— DIRECTIONS —
(A) List every person named in the text about Hill House and its lands.
(B) In the text about Hill House and its lands, transcribe everything from "Henry William Pomeroy was" down to "of his brother.".

— SELECTED EXTRACT —
Hill House and its lands.
Hill House in Bowstridge Lane is a listed early 19th-century small country house. It is situated having an excellent view over the village and the Misbourne Valley. There have been agricultural buildings possibly called Oat Barn on the site for some hundreds of years and for most of its recorded history it had 25 acres of land. For much of the house's history it was leased out and so had a long series of separate occupiers some of whom were people of substance. The land was sold to Amersham RDC and the housing estate between Hill House and Dibden Hill was built in the 1950s.
The very early history of this property remains very unclear in spite of much research. The ownership of the land may originally have been part of the Grove Manor but no deeds to the property have been found. This history will therefore start from when the land came into the ownership of Henry William Pomeroy around 1815 and it is he who most probably then built the house. The barn and cottage linked to the house on the south side are believed to be earlier, they have certainly been modified a number of times most recently to convert the barn to a garage.
Henry William Pomeroy was born Henry William Mason inherited considerable wealth and was the brother of Kender Mason the younger. They had jointly inherited Beel House in what is now Little Chalfont, from their father Kender Mason Senior. When he died in 1825 Henry Pomeroy was buried in St Lawrence, New Brentford Middlesex but there is a memorial, in the form of a hatchment of the Pomeroy arms, in the North aisle of Chalfont St Giles Church.
H W Pomeroy did not marry and had no children. He directed in his will that Hill House amongst other property, was to be sold and the proceeds to be shared amongst the children of his brother.
Hill House then came into the ownership of John Crossley a wealthy merchant from London. He had inherited a large amount of money from his brother Richard Crossley a well-known silversmith who died in Islington 1815. Under the terms of Richard's will the money had to be used to buy property. Richard and John's parents and Richard and his family were buried all in Wooburn near High Wycombe which may account for why property in Chalfont St Giles was chosen.

— COLLECTED MATERIAL —
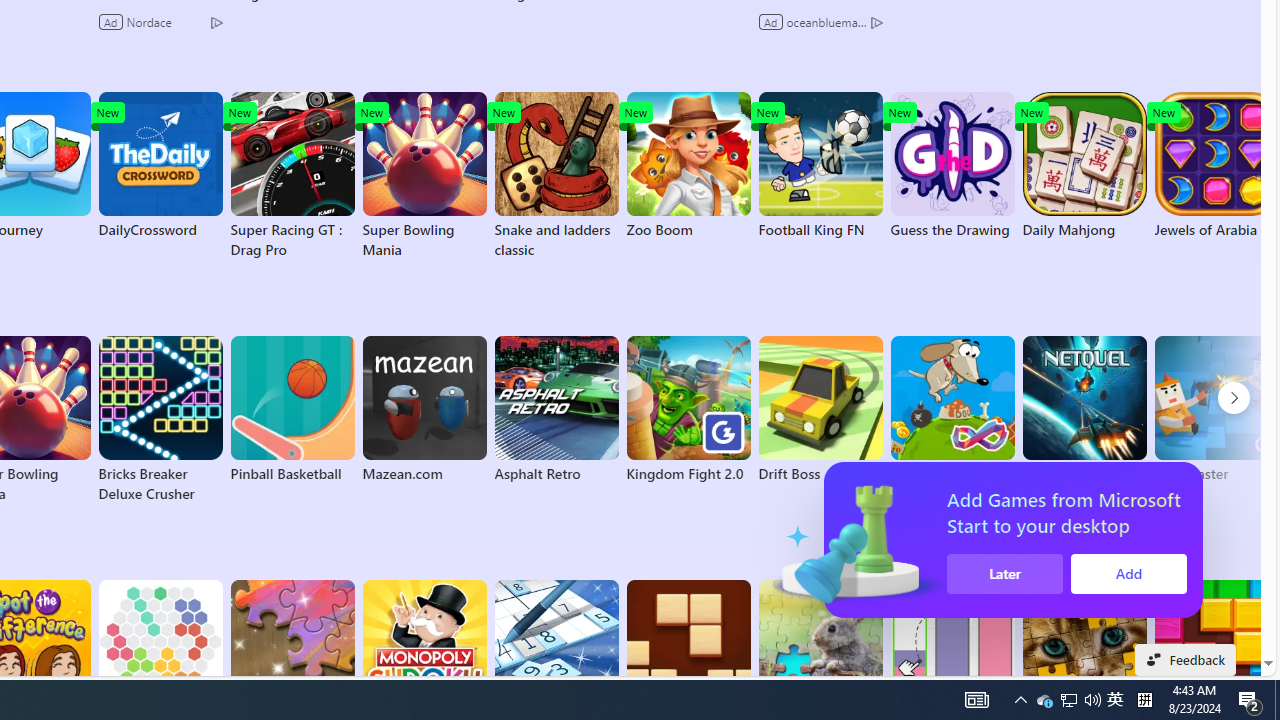  What do you see at coordinates (291, 409) in the screenshot?
I see `'Pinball Basketball'` at bounding box center [291, 409].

— ANSWERS —
(A)
- Henry William Pomeroy (born Henry William Mason)
- Kender Mason the younger
- Kender Mason Senior
- John Crossley
- Richard Crossley

(B)
Henry William Pomeroy was born Henry William Mason inherited considerable wealth and was the brother of Kender Mason the younger. They had jointly inherited Beel House in what is now Little Chalfont, from their father Kender Mason Senior. When he died in 1825 Henry Pomeroy was buried in St Lawrence, New Brentford Middlesex but there is a memorial, in the form of a hatchment of the Pomeroy arms, in the North aisle of Chalfont St Giles Church.
H W Pomeroy did not marry and had no children. He directed in his will that Hill House amongst other property, was to be sold and the proceeds to be shared amongst the children of his brother.